Sab 3,1-9 (Lectura correspondiente a la memoria de San Maximiliano Kolbe)
Las almas de los justos están en las manos de Dios y no les alcanzará tormento alguno. A los ojos de los insensatos pareció que habían muerto; se tuvo por quebranto su salida, y su partida de entre nosotros por completa destrucción; pero ellos están en la paz. Aunque, a juicio de los hombres, hayan sufrido castigos, su esperanza estaba llena de inmortalidad; por una corta corrección recibirán largos beneficios. Pues Dios los sometió a prueba y los halló dignos de sí; como oro en el crisol los probó y como holocausto los aceptó. El día de su visita resplandecerán, y como chispas en rastrojo correrán. Juzgarán a las naciones y dominarán a los pueblos y sobre ellos el Señor reinará eternamente. Los que en él confían entenderán la verdad y los que son fieles permanecerán junto a él en el amor, porque la gracia y la misericordia son para sus santos y su visita para sus elegidos.
¡Cuán sensato es elevar los ojos a la eternidad, sabiendo que nuestra vida transcurre bajo la mirada de Dios y que sólo en él encontramos al justo Juez! Fácilmente sucede que los hombres juzgan a los demás, y a menudo no comprenden los motivos que mueven a las personas de fe o a otras.
Una persona que centra toda su vida en Dios y en la eternidad y no se entrega a los goces y placeres de este mundo suele ser incomprensible para aquellas personas que aspiran el éxito terrenal, el honor de los hombres y las cosas pasajeras del mundo. Incluso pueden llegar a juzgar a los que no viven como ellas y no comparten los mismos valores. Así, no tienen ojos para ver lo que esas personas a las que incluso desprecian son en realidad a los ojos de Dios.
Pero la verdad no permanecerá oculta. A más tardar en la eternidad todo será revelado sin el menor engaño y los ojos de los insensatos, que creían poder juzgarlo todo según su propia filosofía de vida, se abrirán y verán la realidad desde la perspectiva de Dios. Tal vez sean precisamente las personas a las que habían despreciado las que serán justificadas por Dios y cuya vida se mostrará valiosa a sus ojos, mientras que ellos mismos no emplearon para bien los talentos que el Señor les había dado y, por tanto, no podrán resistir ante Él.
Pero no hay por qué centrar la atención en estos tales, aunque sin duda la caridad cristiana nos exhorta a orar por ellos para que despierten y no tengan que comparecer sin arrepentimiento ante el Tribunal de Dios.
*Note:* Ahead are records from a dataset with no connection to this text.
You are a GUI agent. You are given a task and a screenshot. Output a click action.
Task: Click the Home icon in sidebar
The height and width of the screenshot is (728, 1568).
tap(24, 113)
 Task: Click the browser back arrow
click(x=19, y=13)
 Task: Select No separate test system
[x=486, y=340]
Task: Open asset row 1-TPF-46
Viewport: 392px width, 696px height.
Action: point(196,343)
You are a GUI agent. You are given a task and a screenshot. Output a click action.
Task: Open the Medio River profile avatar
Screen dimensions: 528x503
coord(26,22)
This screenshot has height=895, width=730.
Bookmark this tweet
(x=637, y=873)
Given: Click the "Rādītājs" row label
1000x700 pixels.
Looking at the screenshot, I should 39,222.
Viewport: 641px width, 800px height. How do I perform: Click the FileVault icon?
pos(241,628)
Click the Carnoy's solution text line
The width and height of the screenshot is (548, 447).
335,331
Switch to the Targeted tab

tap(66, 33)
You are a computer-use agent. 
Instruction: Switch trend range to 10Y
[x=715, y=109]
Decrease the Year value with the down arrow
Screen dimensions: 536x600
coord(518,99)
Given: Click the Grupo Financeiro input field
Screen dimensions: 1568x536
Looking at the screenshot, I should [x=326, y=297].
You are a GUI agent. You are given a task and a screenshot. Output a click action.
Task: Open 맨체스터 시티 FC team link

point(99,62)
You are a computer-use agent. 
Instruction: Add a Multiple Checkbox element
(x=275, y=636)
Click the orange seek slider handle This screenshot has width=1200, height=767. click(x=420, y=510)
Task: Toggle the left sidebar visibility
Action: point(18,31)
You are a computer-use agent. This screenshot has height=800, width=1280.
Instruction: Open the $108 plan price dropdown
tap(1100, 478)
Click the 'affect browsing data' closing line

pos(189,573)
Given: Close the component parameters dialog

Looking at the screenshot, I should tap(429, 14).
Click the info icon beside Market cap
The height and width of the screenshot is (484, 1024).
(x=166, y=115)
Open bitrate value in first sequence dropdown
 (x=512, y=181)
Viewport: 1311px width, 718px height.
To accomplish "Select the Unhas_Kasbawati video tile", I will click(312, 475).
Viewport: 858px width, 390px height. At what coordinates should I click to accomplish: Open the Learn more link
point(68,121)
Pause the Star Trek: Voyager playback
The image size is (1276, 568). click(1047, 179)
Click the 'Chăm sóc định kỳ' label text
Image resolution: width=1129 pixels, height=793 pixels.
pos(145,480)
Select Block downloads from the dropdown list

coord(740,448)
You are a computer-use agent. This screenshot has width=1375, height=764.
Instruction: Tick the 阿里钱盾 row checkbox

Nuestra mirada, en cambio, ha de centrarse en Dios, y nuestra preocupación debe ser la de cumplir conscientemente la tarea que Él nos ha encomendado. Una vida en la gracia de Dios –es decir, la vida de los justos– resplandece como el sol, ya sea que los demás lo perciban o no. Resplandece ante Dios y ante los suyos y es un gran consuelo para nuestro Padre Celestial. Ya aquí, durante su peregrinación por este mundo, los justos están en las manos de Dios y todo lo que experimentan y sufren sirve para purificarlos en el “crisol de su amor”, para que sean aceptados como oblación plenamente válida en la eternidad. En el tiempo posterior a la Venida de Cristo, diríamos que nuestro sacrificio se une al sacrificio perfecto de Cristo en la Cruz, y nuestro Padre lo acepta con complacencia.
Si ya aquí, en la tierra, nuestra vida despliega su sentido más profundo cuando vivimos en la gracia de Dios, en la eternidad se revelará en todo su esplendor. Entonces podremos contemplar a Dios, veremos nuestra vida con sus ojos y recibiremos de su mano la justa recompensa. Si hemos completado nuestra vida en la gracia de Dios, entregándonos y sirviendo a nuestro Rey, entonces él será nuestro Rey por toda la eternidad. Nunca más experimentaremos la menor tentación de apartarnos de él.
Nuestro Padre se complace en colmarnos sobreabundantemente de su amor mientras estamos en la tierra. Si abrimos de par en par nuestro corazón y confiamos en él, viviremos en la verdad y la reconoceremos cada vez más profundamente. Si nuestro amor por él se ha encendido y es alimentado día a día con todos los dones sobrenaturales que Dios nos ofrece en el camino de seguimiento de su Hijo, entonces también podremos permanecerle fieles hasta el final. Su gracia y su misericordia nos acompañarán siempre y, aunque sucumbamos a nuestras debilidades, la mano del Padre nos levantará y nos animará a continuar nuestro camino.
El santo a quien se conmemora hoy en el nuevo calendario litúrgico, San Maximiliano María Kolbe, es una de esas personas en las que la gracia de Dios se manifestó en sobreabundancia. El espíritu de fortaleza le movió a ofrecer su vida en el campo de concentración de Ausschwitz, en lugar de un padre de familia que había sido condenado a morir. ¡Con cuánta alegría lo habrá acogido el Padre Celestial en su Reino eterno y cómo lo habrá recompensado! Una vida al servicio del Señor y una muerte que glorificó a Dios… ¡Qué gracia!